DFPI issues proposal on debt collection licensing

Licensing State Issues State Regulators DFPI California Debt Collection

On July 15, the California Department of Financial Protection and Innovation (DFPI) issued an invitation for comments on draft text for a proposed second rulemaking (NPRM) related to the scope, annual report, and document retention requirements under the Debt Collection Licensing Act (the Act). As previously covered by InfoBytes, in 2020, California passed and adopted the Act, which requires a person engaging in the business of debt collection in California to be licensed and provides for the regulation and oversight of debt collectors by DFPI. Previously, DFPI issued an NPRM (which was later amended) to adopt new debt collector licensing requirements by regulation (covered by InfoBytes here).

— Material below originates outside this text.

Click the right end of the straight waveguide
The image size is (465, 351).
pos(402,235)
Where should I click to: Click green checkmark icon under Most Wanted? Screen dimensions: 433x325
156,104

The newest NPRM follows an August 2021 initial request for comments on anticipated rulemaking related to the scope, annual report, and bond amount increase provisions of the Act (covered by InfoBytes here). The NPRM seeks input from stakeholders on topics related to:

  • Definitions and terms. Amendments and expansions to certain defined terms, including “employee,” “engage in the business of debt collection,” and “net proceeds generated by California debtor accounts.”
  • Exemptions. Under the NPRM, employees of debt collectors will not be required to be licensed under the Act “when acting within the scope of their employment” with a licensed debt collector. Additionally, the Act’s listed exemptions apply only to the underlying applicant or licensee—the exemption is not applicable to parent entities, subsidiaries, or to affiliates. The NPRM further provides that creditors collecting consumer debts in their own names are not considered to be debt collectors for licensing purposes, unless they meet certain criteria. The NPRM also lists other exemptions for persons solely servicing non-defaulted debts on behalf of an original creditor, healthcare providers, local, state, or federal government bodies, or public utilities acting under the supervision of the California Public Utilities Commission.
  • Consumer credit transactions. The NPRM specifies that the following types of debt are not considered “consumer debt” to be regulated under the Act: most residential rental debt, debt owed to an HOA or other equivalent written agreement, deferred debt from a consumer’s acquisition of healthcare or medical services, and failed personal checks.
  • Annual reports. The NPRM’s reporting requirements state, with respect to annual reporting requirements, that the “total number of California debtor accounts should be counted by transaction, not by debtor” (i.e., should a single debtor have multiple accounts, each account should be counted separately). The NPRM also outlines criteria for reporting the total number of accounts and dollar amounts.
  • Record retention. With respect to document retention, licensees will be obliged to follow specific criteria for preserving the records “of any contact with, or attempt to contact, anyone associated with a debtor account, regardless of who initiated the contact and whether the attempt at contact is successful.” Licensees will be required to retain this information, as well as additional documents, for at least seven years after the account is settled, returned to the creditor, sold, or collection attempts have stopped.

Comments to the NPRM are due August 29.